Build a structured prompt for educational explanations.
Args:
topic: The concept to explain.
audience: The target learner or reader.
max_words: Maximum allowed word count.
Returns:
A formatted prompt string.
"""
return f"""
Explain the topic "{topic}" to {audience}.
Requirements:
- Use simple, accurate language
- Keep the response under {max_words} words
- Include one practical example
- Use 3 bullet points
"""
prompt = build_prompt(
topic="HTTP requests",
audience="a beginner Python developer",
max_words=90,
)
response = client.responses.create(
model="gpt-5.4-mini",
input=prompt,
)
print("PROMPT SENT:\n")
print(prompt)
print("\nMODEL OUTPUT:\n")
print(response.output_text)
Example output
PROMPT SENT:
Explain the topic "HTTP requests" to a beginner Python developer.
Requirements:
- Use simple, accurate language
- Keep the response under 90 words
- Include one practical example
- Use 3 bullet points
MODEL OUTPUT:
- An HTTP request is a message your program sends to a server to ask for data or perform an action.

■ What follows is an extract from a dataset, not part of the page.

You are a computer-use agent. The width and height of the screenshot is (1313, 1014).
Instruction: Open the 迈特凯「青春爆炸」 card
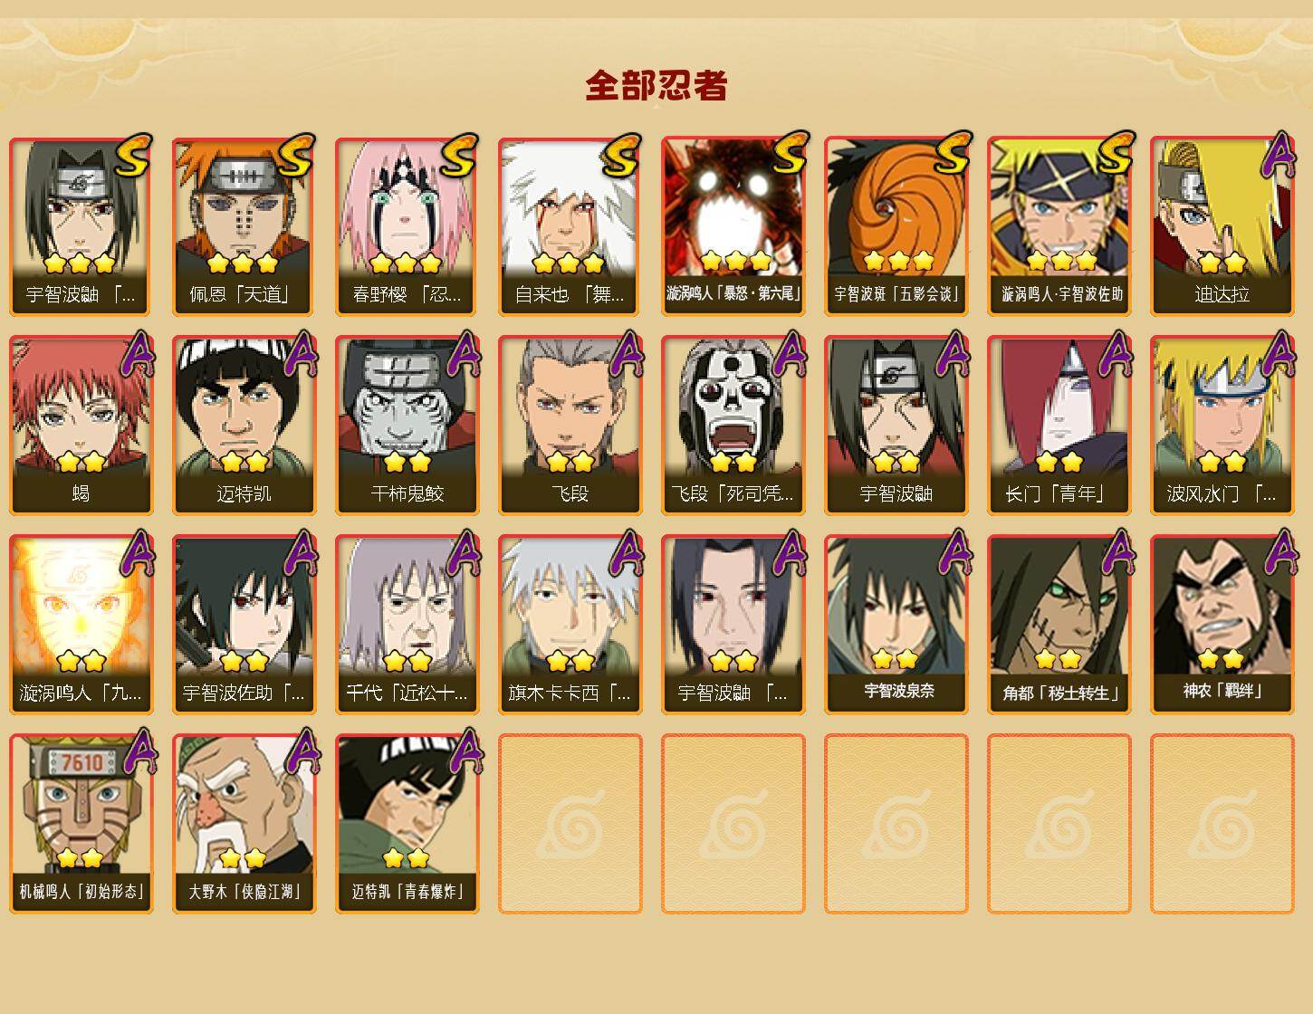coord(407,824)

- For example, a Python app can send a GET request to a weather API to fetch today's forecast.
- HTTP requests matter because they let your programs communicate with websites, APIs, and online services.
9. Key Takeaways
- Prompting is a practical skill that improves model usefulness
- Good prompts reduce ambiguity
- Strong prompts usually include:
- task
- audience
- context
- constraints
- output format
- Prompting is iterative: refine based on results
- Structured prompts are especially useful for developers building applications
10. Quick Recap Checklist
Before sending a prompt, ask:
- What exactly do I want the model to do?
- Who is the intended audience?
- What context does the model need?
- What format should the answer use?
- What constraints should I add?
- Can I break this into smaller steps?
Useful Resources
- OpenAI Responses API guide: https://developers.openai.com/api/docs/guides/migrate-to-responses
- OpenAI API docs: https://platform.openai.com/docs
- OpenAI Python SDK: https://github.com/openai/openai-python
- Prompting guide overview: https://platform.openai.com/docs/guides
- Python virtual environments: https://docs.python.org/3/tutorial/venv.html
Suggested Homework
- Take 5 weak prompts you have used before and rewrite them using the principles from this session.
- Build a small Python script that tests 3 prompt variations for the same task.
- Choose one explanation task and generate outputs for:
- beginner audience
- technical audience
- executive audience
Observe how audience and constraints change the result.